This type of therapy has the potential to help anyone and everyone. Marsha Linehan came up with the concept of teaching clients suffering from Borderline Personality Disorder how to utilize their intellect and play Devil's Advocate with themselves.
The primary problem sufferers of BPD (Borderline Personality Disorder) face is that of not knowing how to get their needs met. Although no one knows for sure what causes BPD, many sufferers were abused in some manner as young children. Many had parents who were alcoholics and addicts. They had a rather skewed example of how you should get your needs met. Acting out was one way; pretending to be perfect, another. When growing up in such an invalidating background the child learns that they can't trust themselves, because children see themselves through their caregiver's eyes.
DBT (Dialectic Behavior Therapy) is, in a nutshell, where the client learns to become mindful of the opposing sides of themselves, and to use this internal reasoning to get their needs met in healthy ways. Acceptance of yourself, and your shortcomings is encouraged, (this is the origin of the self-injury behaviors seen in persons diagnosed with BPD - non-acceptance of what they see as their bad side. They are too aware that they are lacking in life skills that most people learned when very young; they feel bad about themselves, and have poor self-esteem, and punish themselves, or self-injure to feel alive.) They don't trust their own judgement. At the same time as practicing self acceptance, change is gently encouraged.
DBT requires commitment from the client. There must be a commitment to one-on-one therapy with a therapist trained in DBT, and attendance of group classes, where homework must be completed. They learn to balance the rational mind and the emotional mind with the wise mind. Everyone goes back and forth between these, but in clients with BPD, they tend to swing more wildly in one direction or the other, and frequently get trapped going in circles. DBT helps the client become aware of the dynamics of what goes on inside their own head. They learn to take control of the situation, and to balance their emotions and reasoning. They are taught to validate that their emotions aren't something they can help; they just are. Emotions are feelings, which are never wrong. It is the behavior that emotions bring about that can be changed. They are taught that although they can't help how they feel, they have complete control over how they react to these emotions.
People with BPD have difficulty in controlling their emotions. They tend to be ruled by them, and in individual, and group therapy, they are taught to use the rational mind to balance the emotional whirlwind.
This therapy has helped lots of people take control of their out-of-control lives. It has eased the suffering of many. (Including the author's.)
DBT uses core mindfulness skills, interpersonal acceptance skills, emotion modulation skills, and distress tolerance skills to teach clients how to regulate their emotions and improve interpersonal relationship skills.

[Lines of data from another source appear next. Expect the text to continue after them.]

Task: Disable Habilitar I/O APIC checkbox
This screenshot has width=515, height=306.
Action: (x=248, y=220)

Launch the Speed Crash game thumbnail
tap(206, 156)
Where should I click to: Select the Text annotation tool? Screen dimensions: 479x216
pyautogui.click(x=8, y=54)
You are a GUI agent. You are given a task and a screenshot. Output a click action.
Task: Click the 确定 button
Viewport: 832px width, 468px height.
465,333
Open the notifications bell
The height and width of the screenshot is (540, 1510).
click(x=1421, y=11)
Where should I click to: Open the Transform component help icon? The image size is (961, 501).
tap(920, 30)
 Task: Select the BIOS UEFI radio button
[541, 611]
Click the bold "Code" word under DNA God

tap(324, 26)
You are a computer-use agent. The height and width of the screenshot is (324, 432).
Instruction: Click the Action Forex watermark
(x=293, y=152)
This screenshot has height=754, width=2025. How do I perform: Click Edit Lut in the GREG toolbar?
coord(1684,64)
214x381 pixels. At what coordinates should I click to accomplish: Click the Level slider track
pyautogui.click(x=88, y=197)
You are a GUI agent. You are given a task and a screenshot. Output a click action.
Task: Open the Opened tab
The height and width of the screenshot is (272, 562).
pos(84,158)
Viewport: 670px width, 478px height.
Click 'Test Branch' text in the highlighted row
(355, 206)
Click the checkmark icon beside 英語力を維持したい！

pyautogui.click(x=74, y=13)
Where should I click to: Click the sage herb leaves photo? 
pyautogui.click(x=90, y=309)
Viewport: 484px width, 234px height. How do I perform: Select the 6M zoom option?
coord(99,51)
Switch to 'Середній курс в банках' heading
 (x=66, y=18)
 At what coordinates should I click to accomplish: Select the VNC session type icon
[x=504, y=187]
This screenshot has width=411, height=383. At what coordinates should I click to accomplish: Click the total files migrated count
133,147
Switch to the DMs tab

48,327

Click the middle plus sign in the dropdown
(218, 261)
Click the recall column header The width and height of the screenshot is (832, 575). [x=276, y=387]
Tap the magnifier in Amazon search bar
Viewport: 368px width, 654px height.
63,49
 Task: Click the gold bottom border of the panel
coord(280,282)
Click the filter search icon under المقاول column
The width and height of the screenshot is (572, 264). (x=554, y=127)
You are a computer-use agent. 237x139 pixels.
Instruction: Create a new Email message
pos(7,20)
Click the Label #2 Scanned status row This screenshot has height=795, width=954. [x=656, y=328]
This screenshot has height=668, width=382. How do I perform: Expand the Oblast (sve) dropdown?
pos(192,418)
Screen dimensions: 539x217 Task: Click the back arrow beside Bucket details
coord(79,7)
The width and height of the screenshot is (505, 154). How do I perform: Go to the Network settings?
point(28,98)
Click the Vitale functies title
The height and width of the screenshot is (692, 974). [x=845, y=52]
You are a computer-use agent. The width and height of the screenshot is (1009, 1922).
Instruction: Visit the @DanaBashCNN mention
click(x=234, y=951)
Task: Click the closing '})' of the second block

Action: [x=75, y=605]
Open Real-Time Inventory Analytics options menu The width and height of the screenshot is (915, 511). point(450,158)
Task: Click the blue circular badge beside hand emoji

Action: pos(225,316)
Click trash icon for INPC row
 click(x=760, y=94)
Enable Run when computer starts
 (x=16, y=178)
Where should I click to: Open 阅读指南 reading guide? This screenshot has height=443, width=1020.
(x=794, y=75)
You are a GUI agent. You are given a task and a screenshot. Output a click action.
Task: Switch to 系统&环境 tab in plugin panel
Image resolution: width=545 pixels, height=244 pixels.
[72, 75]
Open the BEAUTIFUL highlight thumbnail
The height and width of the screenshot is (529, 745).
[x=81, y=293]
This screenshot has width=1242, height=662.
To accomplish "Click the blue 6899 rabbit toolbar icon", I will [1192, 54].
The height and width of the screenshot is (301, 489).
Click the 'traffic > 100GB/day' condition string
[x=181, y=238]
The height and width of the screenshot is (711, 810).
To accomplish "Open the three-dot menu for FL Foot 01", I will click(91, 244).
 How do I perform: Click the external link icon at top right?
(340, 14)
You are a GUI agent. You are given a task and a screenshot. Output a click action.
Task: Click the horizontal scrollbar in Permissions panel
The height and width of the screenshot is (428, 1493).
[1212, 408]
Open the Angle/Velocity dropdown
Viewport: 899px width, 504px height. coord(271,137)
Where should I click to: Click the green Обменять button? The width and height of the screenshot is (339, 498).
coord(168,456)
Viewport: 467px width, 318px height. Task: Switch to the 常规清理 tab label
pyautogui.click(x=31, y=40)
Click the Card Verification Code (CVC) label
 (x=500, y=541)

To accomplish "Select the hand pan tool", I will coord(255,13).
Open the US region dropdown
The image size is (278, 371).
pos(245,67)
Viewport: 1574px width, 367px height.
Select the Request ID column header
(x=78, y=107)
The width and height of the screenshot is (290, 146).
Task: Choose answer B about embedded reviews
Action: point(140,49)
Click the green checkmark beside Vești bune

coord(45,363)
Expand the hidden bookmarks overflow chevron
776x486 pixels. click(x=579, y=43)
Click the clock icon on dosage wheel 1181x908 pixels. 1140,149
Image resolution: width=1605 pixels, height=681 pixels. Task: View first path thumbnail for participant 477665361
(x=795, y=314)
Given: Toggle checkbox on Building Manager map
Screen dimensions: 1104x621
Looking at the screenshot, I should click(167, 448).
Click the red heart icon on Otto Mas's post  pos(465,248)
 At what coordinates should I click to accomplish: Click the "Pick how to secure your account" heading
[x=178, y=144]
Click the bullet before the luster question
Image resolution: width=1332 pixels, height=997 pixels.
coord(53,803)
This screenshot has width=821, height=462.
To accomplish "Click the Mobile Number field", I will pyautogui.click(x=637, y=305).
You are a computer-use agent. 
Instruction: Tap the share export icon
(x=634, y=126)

There are four stages of therapy:
1. The assessment of the client, and their commitment to the therapy.
2. Focusing on self-injury behaviors, or parasuicidal gestures, and therapy interfering behaviors, and obtaining a commitment to contact the therapist by phone before carrying out any type of self-harm.
3. Focusing on post-traumatic stress disorder related problems.
4. Focusing on self-esteem issues and individual treatment goals.
The core strategies in DBT are validation and problem solving. The effectiveness of DBT has been assessed in two major clinical trials. In the first trial, Linehan compared the effectiveness of DBT with business as usual treatments, which include medications to treat symptoms of depression, and/or anxiety. In the second trial, Linehan examined the effectiveness of DBT skills training when added to standard community therapy. Assessments were based on the number of parasuicidal behaviors, and a range of questionnaire measures of mood. In the first trial, the control group reported an increase in parasuicial behaviors, and the risk was higher in the nonDBT group that these behaviors would be carried out. During the follow-up year, clients receiving DBT had less inpatient hospital stays, and less parasuicidal behaviors. They scored higher on Global Assessment Scores, and exibited better work performance.
One major critisism of the first trial was the control group's lack of consistent therapuetic experience, which could lead to mistakenly determining that DBT is superior to traditional treatment modalities.
The second trial compared standard community psychotherapy without added skills training, to DBT. Secondly, it compared the standard community treatment from the first trial, with the group receiving DBT. Comparisons seem to show DBT modalities reduced inpatient hospital stays, parasuicide, and therapy interfering behaviors.
In order to fully assess the superiority of DBT over conventional treatments, more studies need to be done.
Linehan, Marsha M. (1993). Cognitive-Behavioral Treatment of Borderline Personality Disorder. New York: The Guilford Press.
Linehan, Marsha M. (1993). Skills Training Manual for Treating Borderline Personality Disorder. New York: The Guilford Press.